MTV Rosdorf unterliegt SV Alfeld 24:32

Lange Zeit hielt Handball-Verbandsligist MTV Rosdorf gegen den SV Alfeld gut mit. Aber am Ende zogen die Gäste davon, und Rosdorf ärgerte sich – denn es war mehr drin.
 
Philipp Nörtemann (M.), hier gegen Nienburg II, war gegen Alfeld bester Rosdorfer Werfer.
Philipp Nörtemann (M.), hier gegen Nienburg II, war gegen Alfeld bester Rosdorfer Werfer. © Swen Pförtner
 
Das hatte sich Interimstrainer Jens Nörtemann, der den verletzten Chefcoach Erik Hogreve ersetzt, bei seiner Premiere anders vorgestellt: Handball-Verbandsligist MTV Rosdorf unterlag gegen den favorisierten Tabellendritten SV Alfeld zu Hause mit 24:32 (11:16). „Eine verdiente Niederlage, die am Ende vielleicht ein wenig zu deutlich ausgefallen ist“, befand Teammanager Thomas Koch.

Dabei hatte Torben Seebode nach 38 Sekunden mit 1:0 vorgelegt, und auch die 6:5-Führung (10.) per Siebenmeter durch Torjäger Philipp Nörtemann, Sohn des aktuellen MTV-Trainers, war noch recht vielversprechend.

„Die einstudierte Abwehrformation zeigte lange Zeit den gewünschten Erfolg.
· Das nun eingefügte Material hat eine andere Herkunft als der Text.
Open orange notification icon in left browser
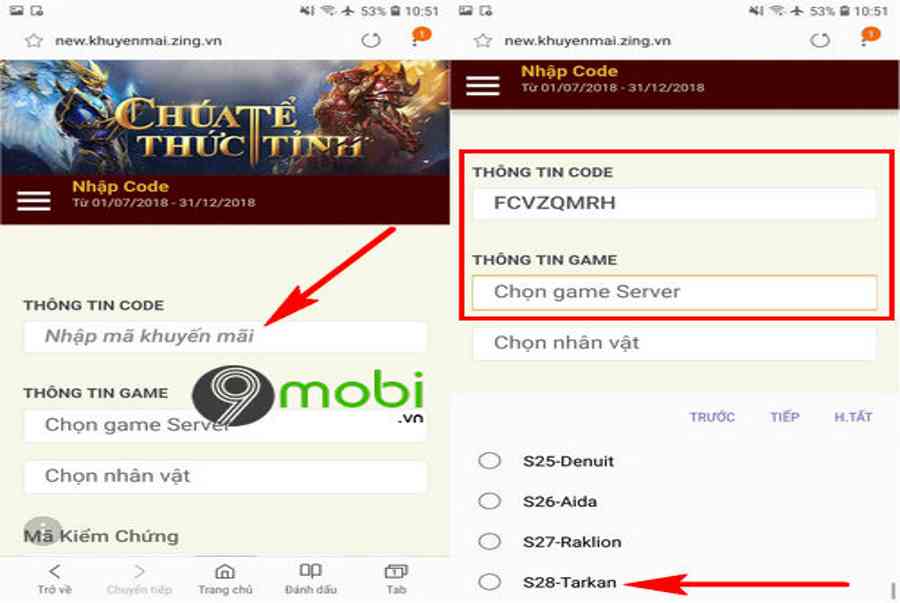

Bis zum 18:22 lag immer ein Funke Hoffnung in der Luft, Alfeld ins Wanken zu bringen“, meinte Interimscoach Nörtemann. Auch acht Zeitstrafen gegen die Gäste konnten die „Rosdorf Reds“ nicht nutzen, und so bestimmte Alfeld auf dem Weg zu seinem vierten Saisonsieg das Geschehen.

Rosdorf konnte demgegenüber seine vierte Niederlage im sechsten Spiel nicht verhindern. Über 9:6 (16.) und später 19:13 (35.) führte die Erfolgsspur der Gäste. Rosdorf kam zwar noch einmal auf 17:19 ran, „doch dann zog Alfeld die Zügel an, war individuell einfach besser und eilte auf 28:20 davon“, berichtete Teammanager Koch.

„Alfeld war nicht unschlagbar. Aber 15 Minuten gut zu spielen, das reicht nicht“, meinte der Ex-Alfelder Florian Jäger. „Vorn waren wir besonders in der zweiten Halbzeit nicht variabel genug und haben zu wenig über außen gespielt.“ Für Niklas Seebode war aber auch klar, „dass wir gerade bei Heimspielen zur Höchstform auflaufen können. Am Ende konnten wir gegen Alfeld 40 Minuten gut dagegen halten, bis dann der Einbruch kam und wir den Faden verloren haben.“

MTV-Tore: Nörtemann (9/2), T. Seebode (5), Frölich, David, Gries (je 2), Herthum, Teune, Gerke, Iffert (je 1). – Beste Werfer Alfeld: Schüller (8/4), Berishaj, Hebisch (je 5).